Grahamstown Olios Huntsman Spider

Scientific classification
- Kingdom: Animalia
- Phylum: Arthropoda
- Subphylum: Chelicerata
- Class: Arachnida
- Order: Araneae
- Infraorder: Araneomorphae
- Family: Sparassidae
- Genus: Olios
- Species: O. fonticola
- Binomial name: Olios fonticola (Pocock, 1902)
- Synonyms: Sparassus fonticola Pocock, 1902 ;

= Olios fonticola =

- Authority: (Pocock, 1902)

Species of spider

Olios fonticola is a species of spider in the family Sparassidae. It is endemic to South Africa and is commonly known as the Grahamstown Olios huntsman spider.

==Distribution==
Olios fonticola is known only from the type locality of Makhanda (formerly Grahamstown) in the Eastern Cape at an altitude of 552 m above sea level.

==Habitat and ecology==
Nothing is known about the lifestyle of this species.

==Conservation==
Olios fonticola is listed as data deficient for taxonomic reasons.

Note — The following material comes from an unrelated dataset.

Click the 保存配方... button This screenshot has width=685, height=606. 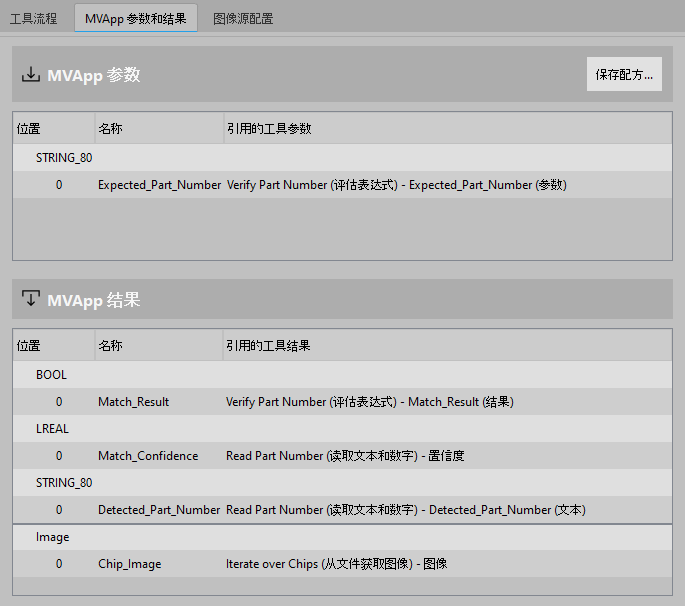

The species is known only from the type locality and the status of the species remains obscure. More sampling is needed to collect the male and to determine the species' range.

==Taxonomy==
Olios fonticola was originally described by Pocock in 1902 as Sparassus fonticola from specimens collected at Tea Fountain near Grahamstown. The species is known only from female specimens. According to Jäger (2020), this species is misplaced in Olios and may require generic reassignment in future taxonomic work.